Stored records
──────
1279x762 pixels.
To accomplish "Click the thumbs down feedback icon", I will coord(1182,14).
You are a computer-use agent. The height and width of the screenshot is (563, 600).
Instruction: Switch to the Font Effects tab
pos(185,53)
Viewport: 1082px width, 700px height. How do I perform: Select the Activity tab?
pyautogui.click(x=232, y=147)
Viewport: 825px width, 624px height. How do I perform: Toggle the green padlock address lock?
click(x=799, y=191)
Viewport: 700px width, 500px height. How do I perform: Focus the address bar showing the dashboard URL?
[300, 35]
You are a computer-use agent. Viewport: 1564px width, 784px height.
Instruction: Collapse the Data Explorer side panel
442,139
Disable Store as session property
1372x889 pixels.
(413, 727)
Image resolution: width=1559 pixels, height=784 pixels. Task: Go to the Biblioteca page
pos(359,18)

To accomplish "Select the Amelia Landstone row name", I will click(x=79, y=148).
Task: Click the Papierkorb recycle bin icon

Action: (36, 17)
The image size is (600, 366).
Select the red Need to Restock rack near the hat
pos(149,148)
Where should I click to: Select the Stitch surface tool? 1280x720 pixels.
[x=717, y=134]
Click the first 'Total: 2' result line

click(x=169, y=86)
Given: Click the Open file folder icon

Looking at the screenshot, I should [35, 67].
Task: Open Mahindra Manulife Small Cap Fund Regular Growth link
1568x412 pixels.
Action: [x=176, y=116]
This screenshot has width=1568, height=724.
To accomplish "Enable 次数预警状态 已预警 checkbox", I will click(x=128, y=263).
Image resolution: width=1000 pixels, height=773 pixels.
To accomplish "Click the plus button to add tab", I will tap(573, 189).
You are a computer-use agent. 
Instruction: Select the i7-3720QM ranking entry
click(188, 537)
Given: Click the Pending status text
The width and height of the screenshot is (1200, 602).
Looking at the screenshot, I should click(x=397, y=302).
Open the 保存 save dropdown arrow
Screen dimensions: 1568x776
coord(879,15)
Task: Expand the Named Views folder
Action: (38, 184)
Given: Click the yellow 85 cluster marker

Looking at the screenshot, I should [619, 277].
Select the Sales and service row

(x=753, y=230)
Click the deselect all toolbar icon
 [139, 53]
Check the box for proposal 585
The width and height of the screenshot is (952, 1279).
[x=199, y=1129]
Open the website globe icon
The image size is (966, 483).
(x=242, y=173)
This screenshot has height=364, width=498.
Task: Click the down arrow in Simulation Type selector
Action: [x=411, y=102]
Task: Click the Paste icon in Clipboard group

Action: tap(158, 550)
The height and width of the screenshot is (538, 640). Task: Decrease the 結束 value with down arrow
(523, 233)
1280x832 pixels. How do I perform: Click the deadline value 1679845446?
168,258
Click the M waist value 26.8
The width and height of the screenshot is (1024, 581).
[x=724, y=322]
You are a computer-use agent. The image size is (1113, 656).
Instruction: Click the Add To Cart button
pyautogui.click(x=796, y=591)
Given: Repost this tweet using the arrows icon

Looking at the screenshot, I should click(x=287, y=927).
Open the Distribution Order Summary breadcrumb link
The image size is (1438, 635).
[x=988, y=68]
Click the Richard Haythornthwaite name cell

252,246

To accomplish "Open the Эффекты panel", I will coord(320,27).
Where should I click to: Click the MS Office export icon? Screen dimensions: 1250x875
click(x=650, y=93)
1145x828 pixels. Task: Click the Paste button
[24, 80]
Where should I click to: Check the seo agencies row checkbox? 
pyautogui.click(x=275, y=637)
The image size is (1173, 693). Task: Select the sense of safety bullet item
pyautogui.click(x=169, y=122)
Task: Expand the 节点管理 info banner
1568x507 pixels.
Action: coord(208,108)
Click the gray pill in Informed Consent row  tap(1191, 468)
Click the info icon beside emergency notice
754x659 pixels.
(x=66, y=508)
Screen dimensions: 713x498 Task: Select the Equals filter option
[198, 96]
──────
=== Work item ===
In the entries above, restate word for word the lines between the one holding "Given: Click the Open file folder icon" and the one holding "Image resolution: width=1000", inclusive, and nothing besides.

=== Task response ===
Given: Click the Open file folder icon

Looking at the screenshot, I should [35, 67].
Task: Open Mahindra Manulife Small Cap Fund Regular Growth link
1568x412 pixels.
Action: [x=176, y=116]
This screenshot has width=1568, height=724.
To accomplish "Enable 次数预警状态 已预警 checkbox", I will click(x=128, y=263).
Image resolution: width=1000 pixels, height=773 pixels.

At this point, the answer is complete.